NEW ORLEANS — The addition of corneal crosslinking to hyperopic LASIK surgery is safe but offers no significant gains in the prevention of visual regression or in other clinical outcomes at 6 months, a prospective study indicates.

"Adjunct crosslinking in hyperopic LASIK is safe, with outcomes similar to control eyes," said lead researcher Avi Wallerstein, MD, from McGill University in Montreal.

Crosslink-treated eyes "had minimal regression of effect at 6 months," he told Medscape Medical News.

Crosslinking was recently approved by the US Food and Drug Administration.

The study findings were presented by Nataly Trang, MD, a third-year resident at Laval University in Quebec City, Canada, here at the American Society of Cataract and Refractive Surgery 2016 Symposium.

All 48 study participants were treated with LASIK plus crosslinking in the eye with the most severe hyperopia. The contralateral eye, which served as the control eye, was treated with LASIK only. When vision was equal in both eyes, treatments were randomly assigned.

Dr Wallerstein and his colleagues compared pre- and postmanifest refraction, uncorrected distance visual acuity, corrected distance visual acuity, and higher-order aberrations at 6 months. They also performed cylinder vector analysis and assessed patient-reported quality of vision.

To perform crosslinking, the surgeon placed 0.25% riboflavin on the stromal surface after excimer ablation for 3 minutes. After the flap was replaced, the eye was treated with ultraviolet light 18 mW/cm² for 3 minutes.

At 6 months, regression did not significantly differ between the two treatment groups. In addition, at 6 months, there were no significant differences between groups in accuracy, efficacy, induced higher-order aberrations, subjective quality-of-vision ratings, or clinically relevant increase in haze.

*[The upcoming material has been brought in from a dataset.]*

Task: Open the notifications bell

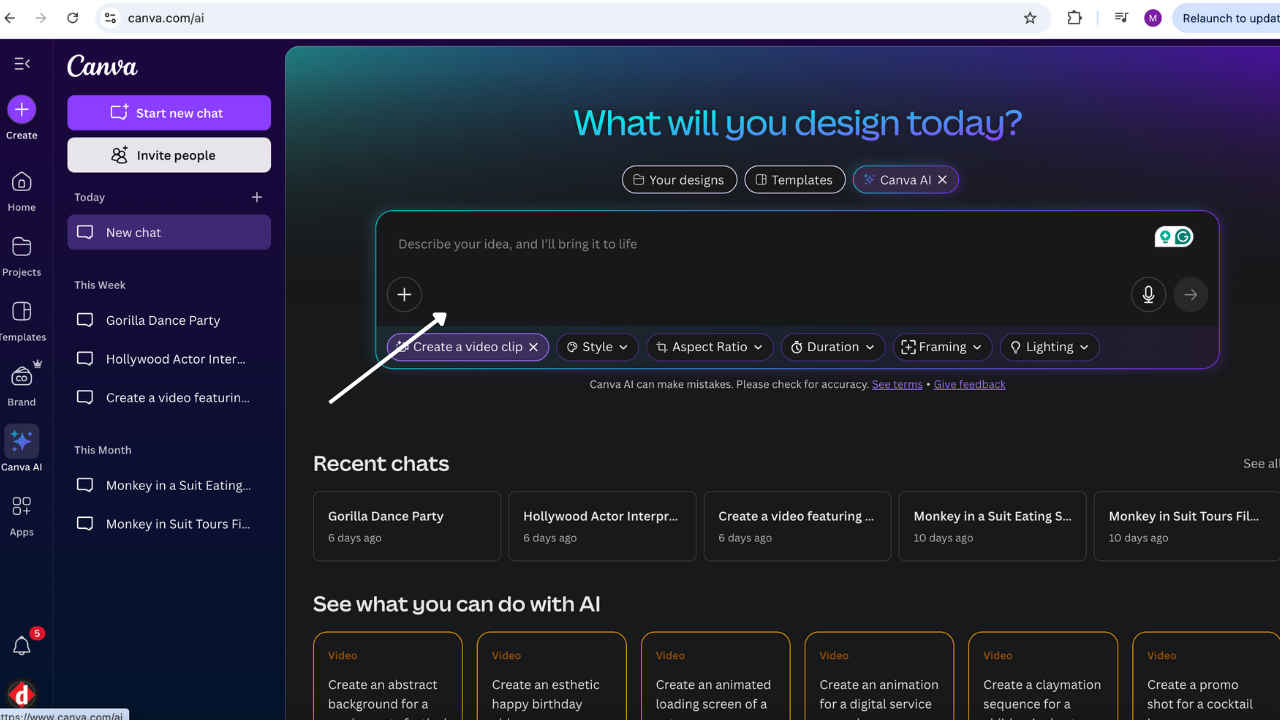Action: point(22,646)
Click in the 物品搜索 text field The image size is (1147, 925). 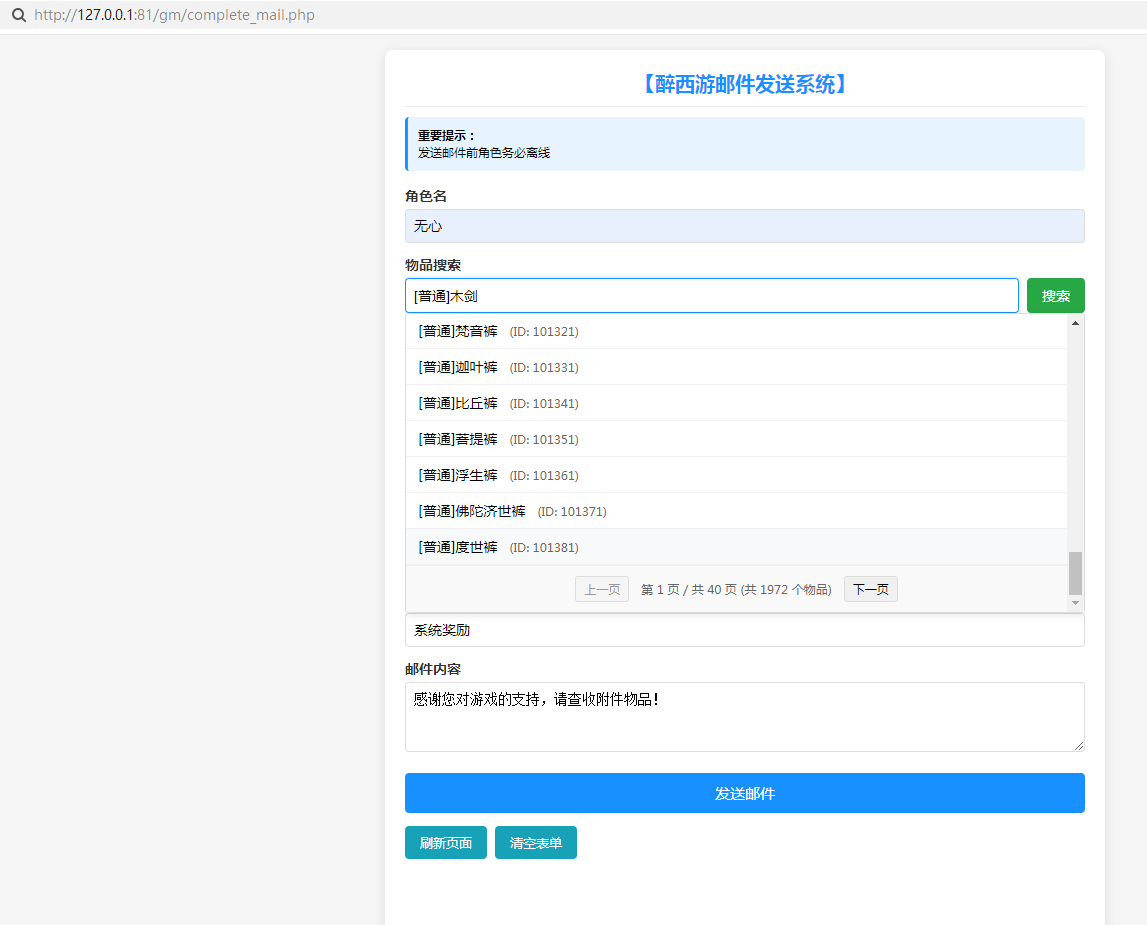click(712, 296)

No intraoperative or postoperative complications were noted.

Table. Six-Month Outcomes

Outcome Crosslinking Group Control Group
Accuracy, ± 0.50 D 83% 81%
Uncorrected distance visual acuity efficacy index 0.92 0.93
Change in corrected distance visual acuity 1.01 1.00
Change in spherical equivalent refractive stability > 0.50 D 22% 22%
Cylinder vector correction index 1.09 1.07
Grade of haze 0.09 0.03
Patient-rated uncorrected vision "better" 90% 95%

The effective prevention of hyperopic regression after LASIK "has been elusive for years," said Louis Racine, MD, from Notre-Dame Hospital in the Centre Hospitalier de l'Université de Montréal.

Regression after LASIK surgery can result in lower visual acuity for some hyperopic patients, causing them to seek retreatment, he told Medscape Medical News.

The biomechanics behind crosslinking make sense, said Dr Racine. The corneal stiffening and greater stability afforded by crosslinking during primary treatment would minimize the need for retreatments and any associated complications.

He added that he is looking forward to more data demonstrating a beneficial effect.

Other Indications

"Besides using crosslinking as an adjunct in certain indications with LASIK, we have also been using crosslinking for keratoconus and corneal ectasia," Dr Wallerstein reported. He is cofounder of a network of 50 private-practice eye surgeons in Canada, which has crosslinking experience in more than 1200 eyes.

"Crosslinking allows us to preserve vision and prevent post-LASIK corneal ectasia when treated early," Dr Wallerstein explained. He said he uses a combination of topography-guided partial surface ablation and simultaneous crosslinking. "The results have been very good," and can prevent corneal transplants in keratoconus patients "as long as we can treat with crosslinking early enough."

Dr Wallerstein, Dr Trang, and Dr Racine have disclosed no relevant financial relationships.

American Society of Cataract and Refractive Surgery (ASCRS) 2016 Symposium. Presented May 10, 2016.